#### [AIM OF THE EXERCISE]
A word-for-word copy of the entries below is required.

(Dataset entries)

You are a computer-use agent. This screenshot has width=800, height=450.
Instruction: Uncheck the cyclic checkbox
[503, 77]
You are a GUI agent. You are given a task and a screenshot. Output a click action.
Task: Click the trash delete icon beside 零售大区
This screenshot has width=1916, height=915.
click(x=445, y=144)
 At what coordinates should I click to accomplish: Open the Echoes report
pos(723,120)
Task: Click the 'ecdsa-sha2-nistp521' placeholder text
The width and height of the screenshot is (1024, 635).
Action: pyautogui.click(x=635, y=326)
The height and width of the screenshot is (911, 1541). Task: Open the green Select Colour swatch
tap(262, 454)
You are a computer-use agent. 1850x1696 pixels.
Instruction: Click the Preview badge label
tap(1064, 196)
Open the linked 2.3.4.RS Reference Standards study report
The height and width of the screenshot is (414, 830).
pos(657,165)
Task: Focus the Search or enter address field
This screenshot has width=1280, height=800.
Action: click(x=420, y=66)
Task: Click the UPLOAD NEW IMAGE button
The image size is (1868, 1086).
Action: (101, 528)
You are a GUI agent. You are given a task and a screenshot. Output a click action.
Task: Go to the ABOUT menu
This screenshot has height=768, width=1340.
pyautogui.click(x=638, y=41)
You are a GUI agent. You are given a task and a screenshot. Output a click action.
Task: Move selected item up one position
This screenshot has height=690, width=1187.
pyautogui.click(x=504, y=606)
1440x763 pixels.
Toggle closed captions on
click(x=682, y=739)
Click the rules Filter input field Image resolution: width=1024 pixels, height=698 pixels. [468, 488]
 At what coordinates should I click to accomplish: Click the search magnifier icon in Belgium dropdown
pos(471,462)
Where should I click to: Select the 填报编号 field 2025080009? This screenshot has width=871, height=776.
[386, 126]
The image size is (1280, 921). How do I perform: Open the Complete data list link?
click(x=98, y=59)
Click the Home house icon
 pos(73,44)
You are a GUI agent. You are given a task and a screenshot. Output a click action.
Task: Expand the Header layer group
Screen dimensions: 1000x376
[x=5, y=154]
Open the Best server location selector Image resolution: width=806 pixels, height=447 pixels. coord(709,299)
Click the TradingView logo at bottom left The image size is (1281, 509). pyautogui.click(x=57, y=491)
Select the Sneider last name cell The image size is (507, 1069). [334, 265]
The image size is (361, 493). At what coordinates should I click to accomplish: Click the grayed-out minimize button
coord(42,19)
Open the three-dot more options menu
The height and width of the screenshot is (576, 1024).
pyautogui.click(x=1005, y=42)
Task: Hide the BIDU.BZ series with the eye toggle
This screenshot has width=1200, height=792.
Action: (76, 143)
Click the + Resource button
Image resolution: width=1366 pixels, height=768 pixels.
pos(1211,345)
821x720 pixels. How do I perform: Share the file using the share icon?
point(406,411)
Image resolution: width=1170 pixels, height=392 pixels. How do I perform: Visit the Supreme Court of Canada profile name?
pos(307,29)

#### [ANSWER BOX]
You are a computer-use agent. This screenshot has width=800, height=450.
Instruction: Uncheck the cyclic checkbox
[503, 77]
You are a GUI agent. You are given a task and a screenshot. Output a click action.
Task: Click the trash delete icon beside 零售大区
This screenshot has width=1916, height=915.
click(x=445, y=144)
 At what coordinates should I click to accomplish: Open the Echoes report
pos(723,120)
Task: Click the 'ecdsa-sha2-nistp521' placeholder text
The width and height of the screenshot is (1024, 635).
Action: pyautogui.click(x=635, y=326)
The height and width of the screenshot is (911, 1541). Task: Open the green Select Colour swatch
tap(262, 454)
You are a computer-use agent. 1850x1696 pixels.
Instruction: Click the Preview badge label
tap(1064, 196)
Open the linked 2.3.4.RS Reference Standards study report
The height and width of the screenshot is (414, 830).
pos(657,165)
Task: Focus the Search or enter address field
This screenshot has width=1280, height=800.
Action: click(x=420, y=66)
Task: Click the UPLOAD NEW IMAGE button
The image size is (1868, 1086).
Action: (101, 528)
You are a GUI agent. You are given a task and a screenshot. Output a click action.
Task: Go to the ABOUT menu
This screenshot has height=768, width=1340.
pyautogui.click(x=638, y=41)
You are a GUI agent. You are given a task and a screenshot. Output a click action.
Task: Move selected item up one position
This screenshot has height=690, width=1187.
pyautogui.click(x=504, y=606)
1440x763 pixels.
Toggle closed captions on
click(x=682, y=739)
Click the rules Filter input field Image resolution: width=1024 pixels, height=698 pixels. [468, 488]
 At what coordinates should I click to accomplish: Click the search magnifier icon in Belgium dropdown
pos(471,462)
Where should I click to: Select the 填报编号 field 2025080009? This screenshot has width=871, height=776.
[386, 126]
The image size is (1280, 921). How do I perform: Open the Complete data list link?
click(x=98, y=59)
Click the Home house icon
 pos(73,44)
You are a GUI agent. You are given a task and a screenshot. Output a click action.
Task: Expand the Header layer group
Screen dimensions: 1000x376
[x=5, y=154]
Open the Best server location selector Image resolution: width=806 pixels, height=447 pixels. coord(709,299)
Click the TradingView logo at bottom left The image size is (1281, 509). pyautogui.click(x=57, y=491)
Select the Sneider last name cell The image size is (507, 1069). [334, 265]
The image size is (361, 493). At what coordinates should I click to accomplish: Click the grayed-out minimize button
coord(42,19)
Open the three-dot more options menu
The height and width of the screenshot is (576, 1024).
pyautogui.click(x=1005, y=42)
Task: Hide the BIDU.BZ series with the eye toggle
This screenshot has width=1200, height=792.
Action: (76, 143)
Click the + Resource button
Image resolution: width=1366 pixels, height=768 pixels.
pos(1211,345)
821x720 pixels. How do I perform: Share the file using the share icon?
point(406,411)
Image resolution: width=1170 pixels, height=392 pixels. How do I perform: Visit the Supreme Court of Canada profile name?
pos(307,29)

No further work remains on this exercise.